RELATOS: "BAILAR COMO UN TONTO" (2025, INÉDITO)



BAILAR COMO UN TONTO

Afeitado pulcro, ducha purificadora, elección apropiada de camisa, designación de chaqueta a juego, deliberación sobre pantalón armónico y remate de perfume favorecedor, además del consabido ensayo frente a un espejo que ya rezuma hastío de una sonrisa que luego no sabré cómo utilizar. Lo cierto es que desde hace ya demasiados años, cada noche de viernes repito la liturgia de ornamentarme con este inútil esmero.

Las luces sicodélicas, como enemigas refulgentes, me abofetean sin que nadie se percate. El repiqueteo monótono de la música, que se desliza como una serpiente incansable por las paredes y el parquet, me percute el estómago. Cientos de copas brillan en cientos de manos o detrás de cientos de sonrisas embusteras, y los desconocidos parecen rebosar de secretos y exudar técnicas infalibles. Yo me allego a la barra, pido lo de siempre, hago las muecas dúctiles de siempre y deambulo por la estancia copa en mano, buscando un rincón visible pero no demasiado expuesto, como si existiera el lugar exacto en el que alguien —ella, y no cualquier ella— advirtiera mi presencia e interpretara en mis aturdidos movimientos una muda invitación.

Los más atrevidos prosperan sin complejos. Las parejas se forman y se disuelven como burbujas fugaces. Yo, una vez más en el centro de la pista, me agito con esa torpeza que no muestra pasión, ni gusto por la música, ni sentido del ritmo; solo una voluntad inquebrantable de no parecer más solo de lo que en realidad estoy. Un simulacro de baile apetecido. Una representación de que la copa asida en mi mano, burdo simulacro de grillete, es un accesorio festivo y alegre.
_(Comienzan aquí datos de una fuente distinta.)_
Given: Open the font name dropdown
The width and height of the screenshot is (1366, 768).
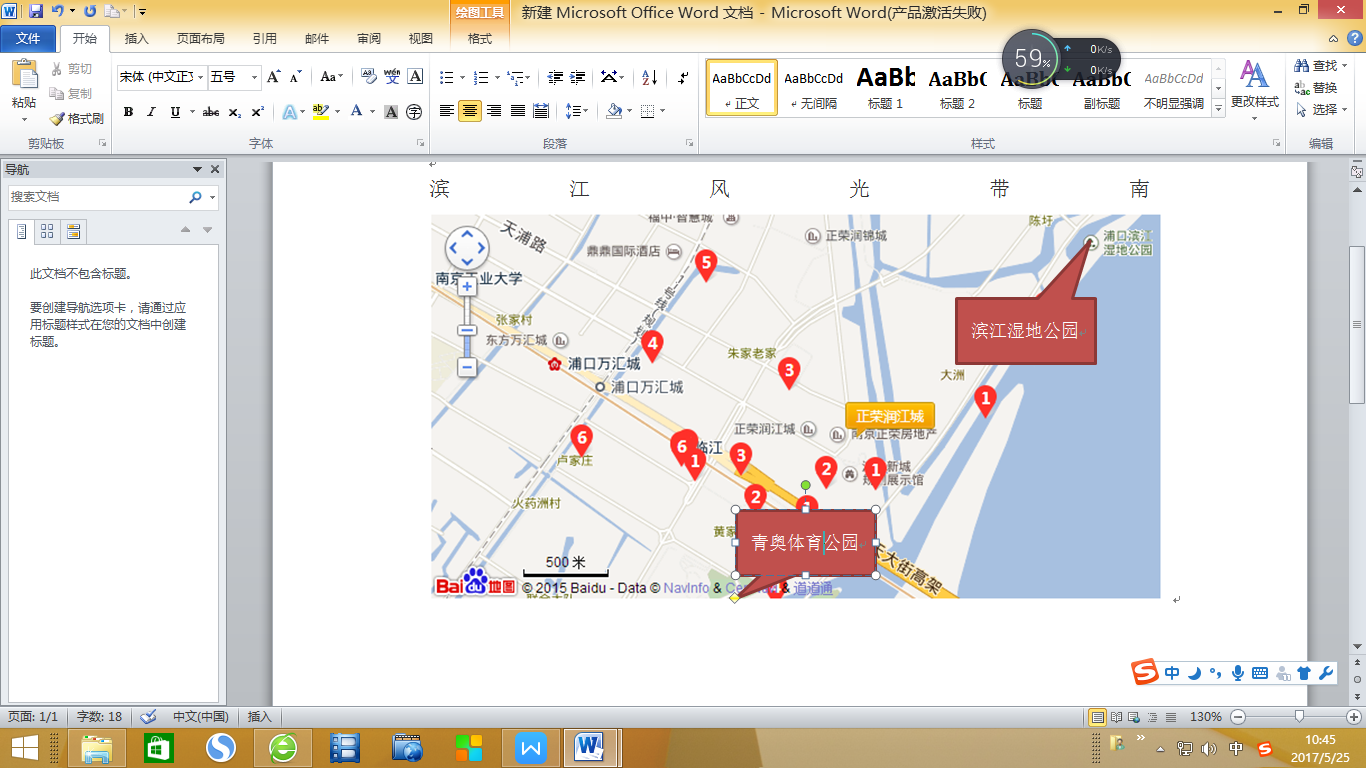Looking at the screenshot, I should [201, 77].
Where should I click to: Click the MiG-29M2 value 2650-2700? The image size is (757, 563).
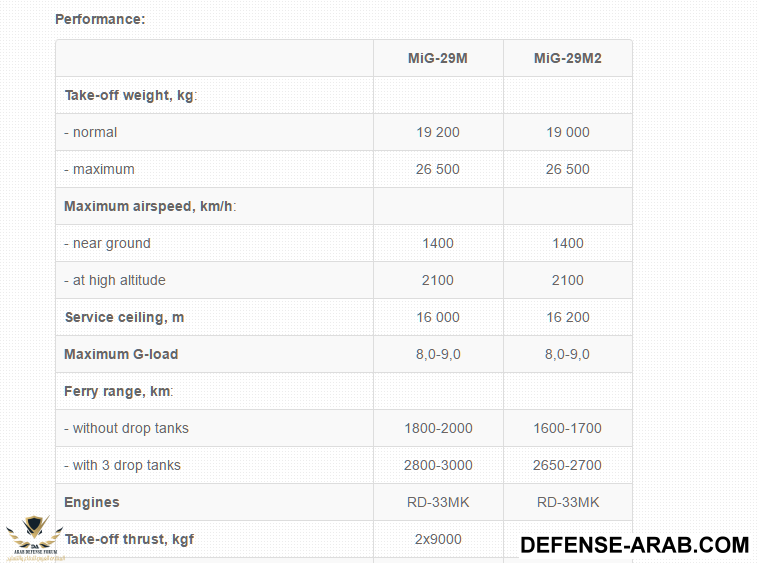click(568, 465)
Un deseo febril de que no se trasluzca la máscara absurda y pueril que no dejan de ser mis ojos, peritos en miradas sesgadas.

Cuando el ritmo cambia y no hay nadie junto a mí, me denuncio ante mí mismo, mi peor juez, escabulléndome de la mirada ajena, simulando un nuevo interés por la barra, por una nueva copa de néctar engañoso, acopiando apenas a ras de espíritu el eco de otra oportunidad perdida. Me repito cada viernes, en bucle, a ráfagas, que hoy sí. Que esta noche, me prometo, voy a cruzar la pista, voy a franquear la linde incorpórea de la timidez y del acerado sentido del ridículo, y que voy a solicitarle a alguien —a ella, no a una ella cualquiera— que baile conmigo. Y así cada madrugada de viernes reinterpreto mi cansino rol: bailar solo entre la muchedumbre, solo en medio de la pista sobreabundante de gente, bailar como un tonto, solo y metamorfoseado en mi propia ironía recurrente, perfectamente predecible, extrañamente irrenunciable. 

Algunas noches —¡qué genialidad la mía!— invento excusas prodigiosas y reiterativas para justificar mi cobardía: la música no acompaña, hay demasiada gente, nadie baila bien estas canciones… Otras veces, ni siquiera eso. Me limito a esperar la última llamada del DJ como quien aguarda un milagro improbable.

Libre al fin, regreso a mi guarida cuando ya las incipientes luces del alba rivalizan por invitar a la noche a desvanecerse. No llevo conmigo ni un atisbo de gloria. Maquinalmente transito mi ruta de retorno, envuelto en el cansancio viscoso de alguien que ha arado mucho para no recolectar absolutamente nada. Me deshago el nudo de la corbata y me tumbo en la cama a las tantas, y sueño, en eso soy un experto, con pistas de baile vacías o con versiones mejores de mí mismo, menos estúpidas, más audaces.

Desayuno tarde. Saboreo la resaca de una esperanza baldía. Y mientras deambulo por la casa como un sonámbulo y siento el gusanillo de la nueva  oportunidad que me aguarda, escucho una vez más aquellas palabras piadosas procedentes de la vieja mecedora:

—“El próximo viernes te irá mejor, hijo mío”.

Dios la tenga en su Gloria. Ahora solo queda aguardar la nueva ocasión. Entretanto, me basta con acariciar, con sostener entre las manos esta afilada promesa de acero y nácar.